On the flipside, Haart’s ex-husband, Yosef Hendler, and his new wife, Aliza Schulhof, appear to remain on good terms, and agreed to once again appear in the show despite potential criticism back home.
“They understand what I’m trying to do… they want to show that you can be religious and still be part of the outside world,” Haart said. “They’re not mutually exclusive at all.”
And while Haart still refers to her exit from her first marriage as an “escape” and laments having been “controlled” by a man, she harbors no ill will toward Hendler.
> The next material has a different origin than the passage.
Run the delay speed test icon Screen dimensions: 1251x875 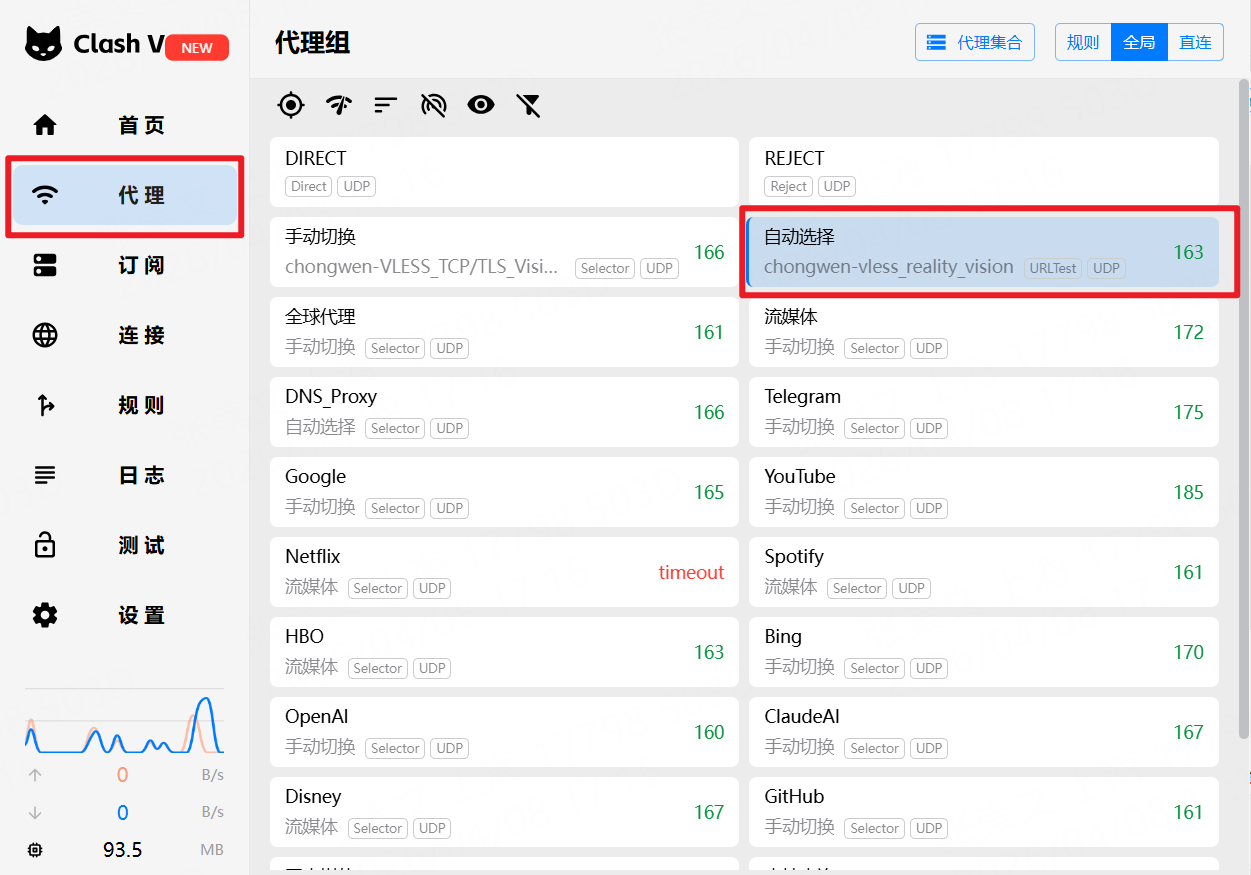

“It’s not his fault – he was as much a victim as I was,” Haart said. “We were forced into certain roles by the laws that exist in that world… I was supposed to be subservient to him. He was supposed to ensure that I was fully covered.”
Agunot on screen
Critics of Haart’s portrayal of Orthodox Judaism will likely find fault with certain elements of season 2 as well, including a scene where she meets with Orthodox Jewish activists working on the issue of “agunot,” chained women unable to receive a Jewish writ of divorce.
“In my world, there’s this very traumatic situation called the ‘aguna,’” Haart says in the show. A woman whose husband refuses to divorce her is “literally left alone for the rest of her life unless he gives her a get, and she can’t remarry, and she has no one, and she’s second class.”
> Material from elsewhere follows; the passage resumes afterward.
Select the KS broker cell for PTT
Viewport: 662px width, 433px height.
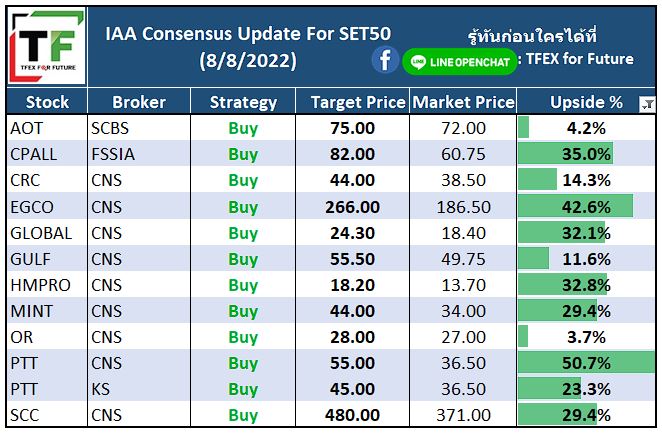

While the topic is a touchy one, most of the loudest critical voices on the issue come from within the community. Haart’s use of the show to spotlight the issue – and oversimplify some of its complexities – as another example of “archaic Jewish laws” is likely to ruffle some feathers.
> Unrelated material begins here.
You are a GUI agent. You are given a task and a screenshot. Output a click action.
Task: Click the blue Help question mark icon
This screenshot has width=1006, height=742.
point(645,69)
In contrast to Julia and Scaglia’s messy split, Batsheva and her ex-husband, Ben Weinstein, appear to have reached an amicable decision to part ways. In the show, Batsheva says the pair got married while they were both young and religious, but grew apart in their views on observance.
“We just got married at 19, we both went from ultra-religious to Modern Orthodox, and then at 28 we both wanted different futures — his vision was to have a Modern Orthodox family and to keep full Shabbat and to eat full kosher – and that’s just not what I want,” she said.
“And I realized that for a little while, I was just doing everything out of respect for him. I’m not really religious anymore, I don’t want to raise a family that way… why should I ask him to change what he wants, because I wouldn’t want him to ask me to change either.”
While both Batsheva and Shlomo appear to have moved further away from the religious observance they still held in season one, the youngest family member, Aron, looks to be moving in the opposite direction.
At the end of season one, Aron – who splits his time between his parents – appeared to be embracing his new gender-integrated Modern Orthodox high school in New Jersey. But now he is shifting toward a more observant lifestyle and wants to switch to a full-time yeshiva that focuses largely on Jewish studies and offers only minimal secular education.
Haart is unsurprisingly adamantly set against any such move.
“I want him to have a 21st-century education, and he’s just not gonna get in yeshiva, that’s just a fact,” she said. Haart noted that by next year, once Aron is 17, she would no longer stand in the way of his choice. “I just want him to have the tools. That’s all. I don’t want to force him. I don’t want to change the path of his life. I want him to have the tools.”
In some of the show’s most poignant scenes, Aron argues passionately that his Jewish observance is what brings him joy in life, and that his goal is to become a rebbe, or teacher of Jewish studies, a path which does not require any secular education.
Haart said she will support Aron no matter what he pursues, and she simply wants him to have a range of options available.
“If he doesn’t have a college degree, if he doesn’t have an education, it’s going to make it very difficult to have any jobs other than being a rebbe,” she said. “That’s what I’m trying to avoid. I want him to have options. Nothing more than that.”